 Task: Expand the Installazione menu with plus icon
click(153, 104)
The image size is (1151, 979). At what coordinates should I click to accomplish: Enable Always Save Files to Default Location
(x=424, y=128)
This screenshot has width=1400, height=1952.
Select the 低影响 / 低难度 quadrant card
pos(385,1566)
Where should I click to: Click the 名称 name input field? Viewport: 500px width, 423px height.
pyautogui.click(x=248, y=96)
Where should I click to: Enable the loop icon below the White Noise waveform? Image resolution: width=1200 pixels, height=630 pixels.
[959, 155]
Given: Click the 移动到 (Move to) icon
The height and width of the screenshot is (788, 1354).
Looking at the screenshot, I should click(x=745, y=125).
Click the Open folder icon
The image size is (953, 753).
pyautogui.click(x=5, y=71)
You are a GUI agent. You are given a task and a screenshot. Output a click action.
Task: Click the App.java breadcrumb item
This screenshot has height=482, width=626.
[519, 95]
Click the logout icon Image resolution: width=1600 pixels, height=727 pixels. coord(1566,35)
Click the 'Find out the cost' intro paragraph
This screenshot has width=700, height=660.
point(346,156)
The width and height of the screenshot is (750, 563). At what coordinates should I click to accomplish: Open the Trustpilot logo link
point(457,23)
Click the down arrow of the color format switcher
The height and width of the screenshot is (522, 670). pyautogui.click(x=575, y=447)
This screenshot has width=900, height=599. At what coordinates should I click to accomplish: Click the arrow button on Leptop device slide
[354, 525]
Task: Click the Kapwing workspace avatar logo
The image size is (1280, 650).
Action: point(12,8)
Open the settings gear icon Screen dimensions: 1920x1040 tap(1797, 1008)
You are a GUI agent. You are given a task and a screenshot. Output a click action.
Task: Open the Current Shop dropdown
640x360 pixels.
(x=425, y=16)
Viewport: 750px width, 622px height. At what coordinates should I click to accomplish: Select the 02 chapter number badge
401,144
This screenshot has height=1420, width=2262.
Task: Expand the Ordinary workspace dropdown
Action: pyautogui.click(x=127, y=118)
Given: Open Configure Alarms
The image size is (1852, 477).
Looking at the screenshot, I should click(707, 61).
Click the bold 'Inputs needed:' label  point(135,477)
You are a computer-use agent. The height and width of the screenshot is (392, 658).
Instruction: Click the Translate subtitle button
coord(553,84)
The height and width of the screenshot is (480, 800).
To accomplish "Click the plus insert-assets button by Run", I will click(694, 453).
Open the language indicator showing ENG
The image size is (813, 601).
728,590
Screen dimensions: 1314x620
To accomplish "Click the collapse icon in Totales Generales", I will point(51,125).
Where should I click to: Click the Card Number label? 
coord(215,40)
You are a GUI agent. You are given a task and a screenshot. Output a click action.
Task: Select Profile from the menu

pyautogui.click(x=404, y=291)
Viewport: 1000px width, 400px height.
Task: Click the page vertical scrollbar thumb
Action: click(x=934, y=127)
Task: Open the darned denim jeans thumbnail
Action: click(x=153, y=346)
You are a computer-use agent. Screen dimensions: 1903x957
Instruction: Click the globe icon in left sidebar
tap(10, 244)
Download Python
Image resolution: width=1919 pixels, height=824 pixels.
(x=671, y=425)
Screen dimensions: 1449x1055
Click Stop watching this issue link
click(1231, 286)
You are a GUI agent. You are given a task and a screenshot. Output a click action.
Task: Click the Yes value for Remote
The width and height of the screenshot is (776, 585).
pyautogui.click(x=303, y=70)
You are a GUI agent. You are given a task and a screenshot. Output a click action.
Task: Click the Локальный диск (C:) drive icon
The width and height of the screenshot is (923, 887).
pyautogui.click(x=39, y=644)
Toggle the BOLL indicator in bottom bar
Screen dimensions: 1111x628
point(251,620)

- What is required: Taking the records above, retype every line from the one with "The width and height of the screenshot is (776, 585)." down to the one with "Toggle the BOLL indicator in bottom bar", exactly and with nothing else.

- Result below:
The width and height of the screenshot is (776, 585).
pyautogui.click(x=303, y=70)
You are a GUI agent. You are given a task and a screenshot. Output a click action.
Task: Click the Локальный диск (C:) drive icon
The width and height of the screenshot is (923, 887).
pyautogui.click(x=39, y=644)
Toggle the BOLL indicator in bottom bar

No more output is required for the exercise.